2022/05/06 | Par Suzanne-G. Chartrand

L’autrice est retraitée de l’enseignement, prix de la meilleure thèse de doctorat portant sur la didactique de l’argumentation écrite (Éducation, Université de Montréal, 1992), coordonnatrice de Debout pour l’école !
 

On apprenait dans La Presse du 28 avril que le gouvernement s’apprête à autoriser un programme d’anglais enrichi dès le primaire. Position totalement électoraliste de la part d’un gouvernement nationaliste qui prétend défendre la langue française en péril au Québec, principalement dans la région métropolitaine. Ajouter des heures d’anglais, c’est nécessairement en enlever à d’autres matières et qui sera le dindon de la farce, pensez vous ?

J’ai enseigné le français en 5e année secondaire dans les années 1980, puis ai contribué à former les enseignantes et enseignants de français durant plus de vingt ans dans des programmes universitaires. Pendant tout ce temps, j’ai régulièrement analysé l’examen de français de 5e secondaire du Ministère en tant que didacticienne du français, spécialisée dans l’enseignement et l’apprentissage de l’écrit et de l’argumentation. Et je n’ai cessé de dénoncer publiquement cet examen mal foutu et dont le contenu n’a cessé de se détériorer au fil des ans. La dernière mouture de l’examen de français de 5e secondaire est scientifiquement inacceptable ! Je suis prête à en débattre avec les responsables du MÉQ.

On m’objectera peut-être que la très grande majorité des élèves québécois réussit cet examen haut la main ? Eh oui, ils ont pendant plusieurs mois appris par cœur comment remplir le moule, c’est-à-dire le plan du texte attendu et les tous les trucs pour réussir. Pourtant, une fois titulaires de leur diplôme d’études secondaires, combien se retrouvent dans les centres d’aide en français au cégep, car considérés trop faibles en français écrit pour réussir leur scolarité. La majorité obtiendra leur diplôme d’études collégiales, mais, rebelote, combien se retrouveront à leur entrée à l’université avec des mesures de soutien en français ? Et que dire de la qualité du français écrit de nombre de thèses de doctorat, tous domaines confondus ?
 

Des examens bidon

Cela illustre que ces examens ministériels sont des passoires et ne valident pas de réelles compétences en français écrit. Des chercheurs viennent de mener une étude sur celles-ci dans un programme universitaire et sont estomaqués par la faiblesse généralisée des étudiantes et étudiants dans les domaines de la construction d’un texte, du vocabulaire, de la syntaxe et on ne parle même pas de l’orthographe, évidemment catastrophique.
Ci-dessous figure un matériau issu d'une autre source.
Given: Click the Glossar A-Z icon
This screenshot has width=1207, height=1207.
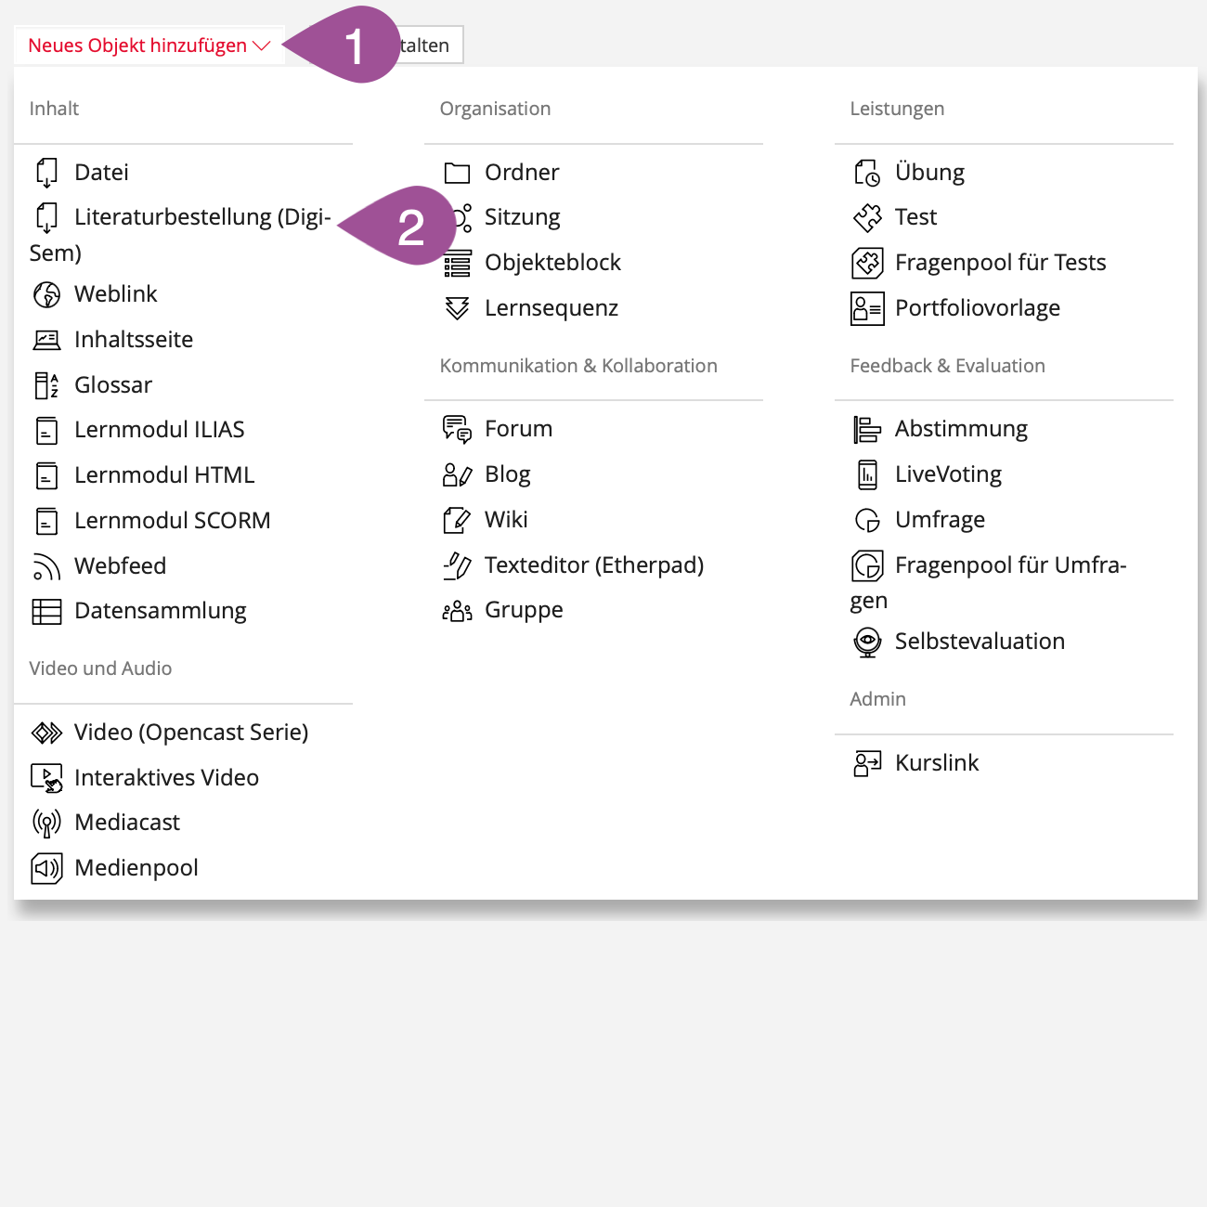Looking at the screenshot, I should (46, 385).
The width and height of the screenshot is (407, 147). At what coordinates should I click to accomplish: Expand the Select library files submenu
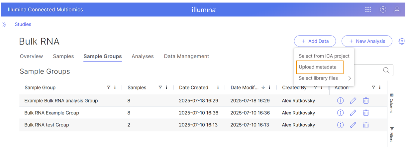tap(350, 78)
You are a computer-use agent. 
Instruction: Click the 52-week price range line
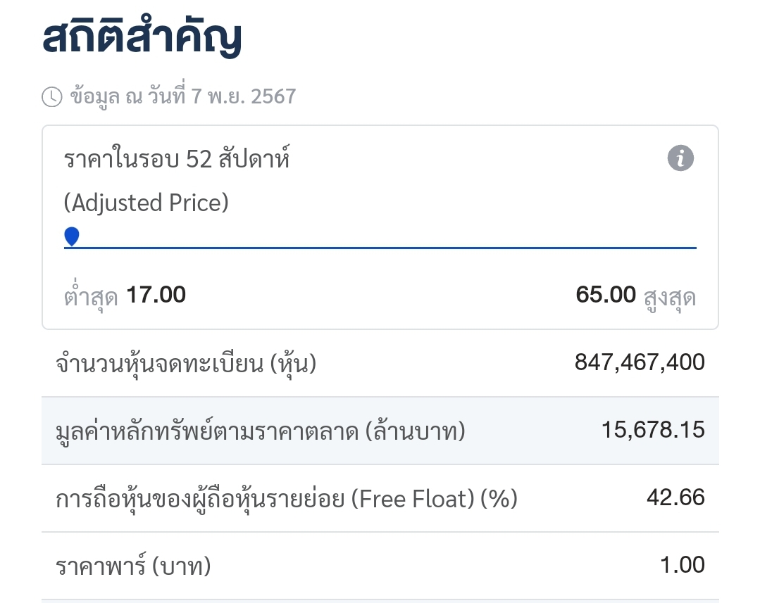tap(380, 248)
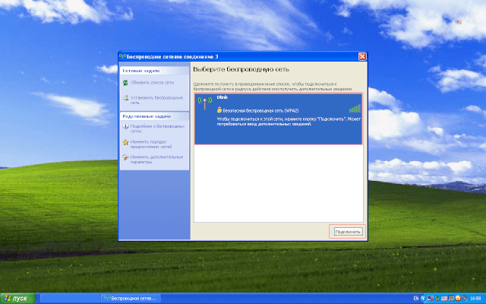Image resolution: width=486 pixels, height=304 pixels.
Task: Click the green signal strength bars
Action: pyautogui.click(x=354, y=109)
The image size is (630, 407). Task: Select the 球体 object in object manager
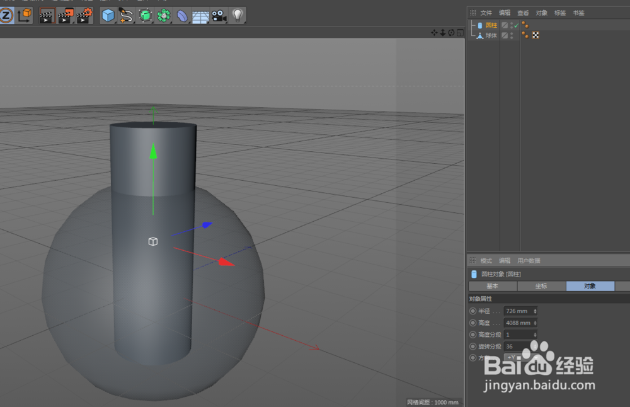(x=491, y=35)
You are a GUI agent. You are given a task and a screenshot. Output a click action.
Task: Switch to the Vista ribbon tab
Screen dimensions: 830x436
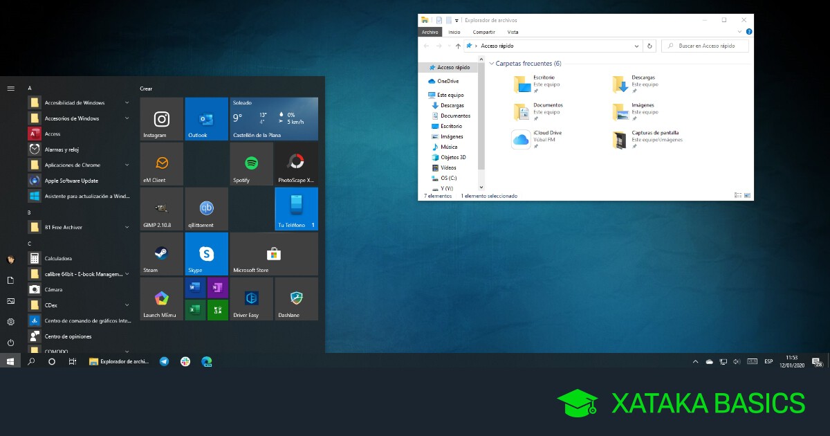(x=513, y=32)
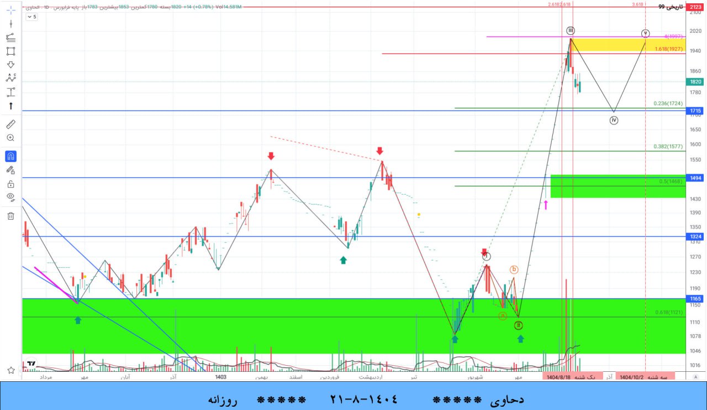707x410 pixels.
Task: Lock all drawings on the chart
Action: point(10,184)
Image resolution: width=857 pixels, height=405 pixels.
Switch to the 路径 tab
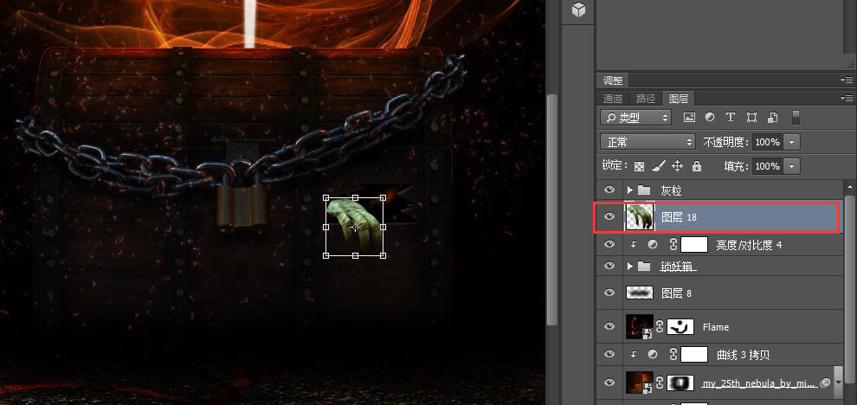pos(646,99)
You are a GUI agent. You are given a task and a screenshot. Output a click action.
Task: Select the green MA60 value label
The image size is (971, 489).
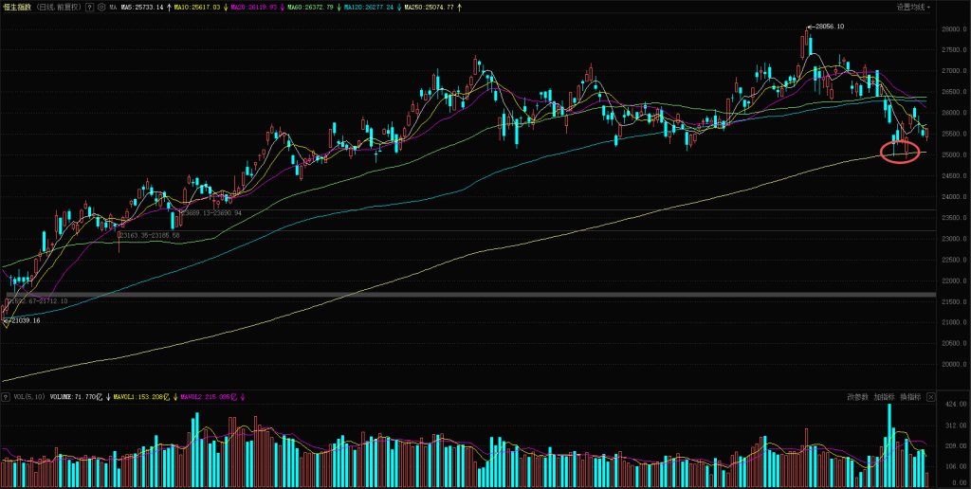[x=321, y=7]
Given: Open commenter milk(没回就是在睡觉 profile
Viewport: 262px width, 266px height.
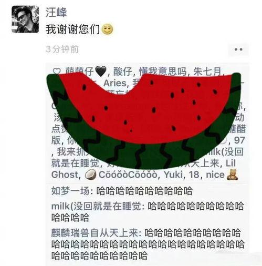Looking at the screenshot, I should click(x=96, y=206).
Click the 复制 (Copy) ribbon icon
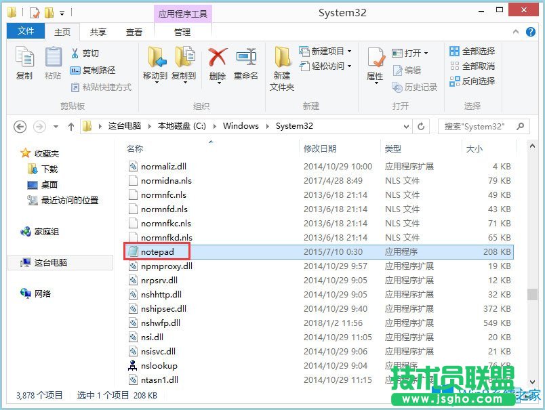545x410 pixels. pos(24,62)
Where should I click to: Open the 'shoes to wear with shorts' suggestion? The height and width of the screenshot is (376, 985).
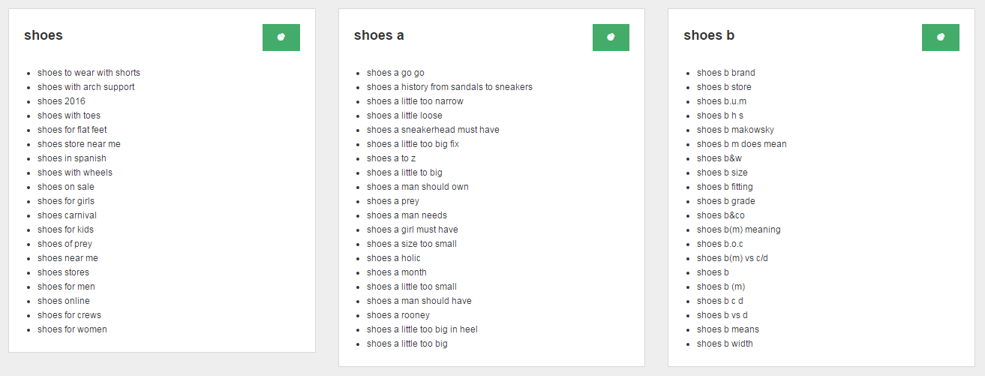click(89, 73)
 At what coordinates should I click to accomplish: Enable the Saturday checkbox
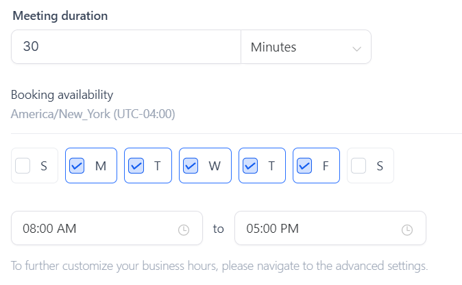point(358,166)
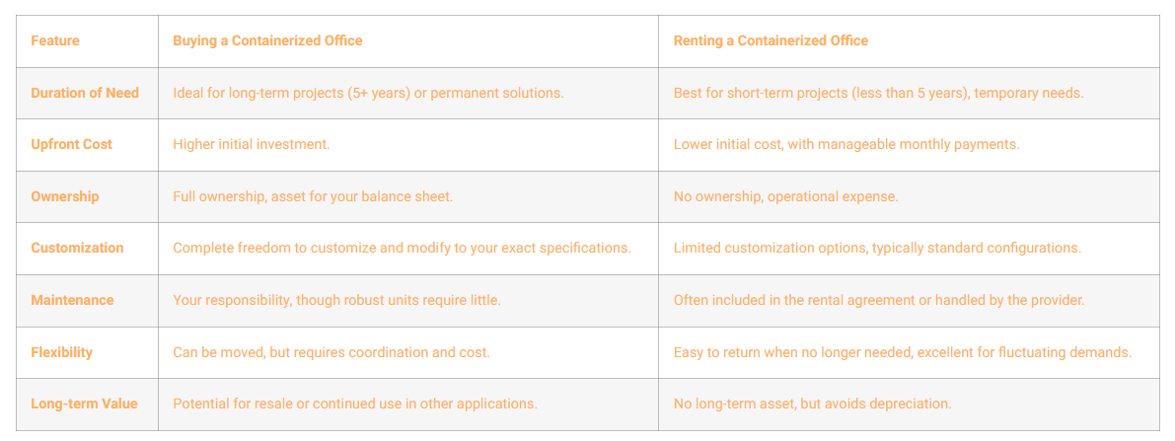This screenshot has width=1175, height=441.
Task: Click the 'Easy to return when no longer needed' cell
Action: [903, 352]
Alors, plutôt que de privilégier encore l’anglais, langue dominante dans le mode entier, impérialisme états-unien oblige, il serait nettement plus urgent d’accorder plus d’importance au français parlé et écrit au primaire et au secondaire, de dégager nettement plus de temps pour faire écrire, réécrire et apprendre aux élèves à se corriger, de cesser d’occuper le temps disponible par des évaluations incessantes pour finalement faire passer tout le monde, ou presque, réussite et taux de diplomation obligent. Et on voudrait faire de même avec un examen ministériel d’anglais !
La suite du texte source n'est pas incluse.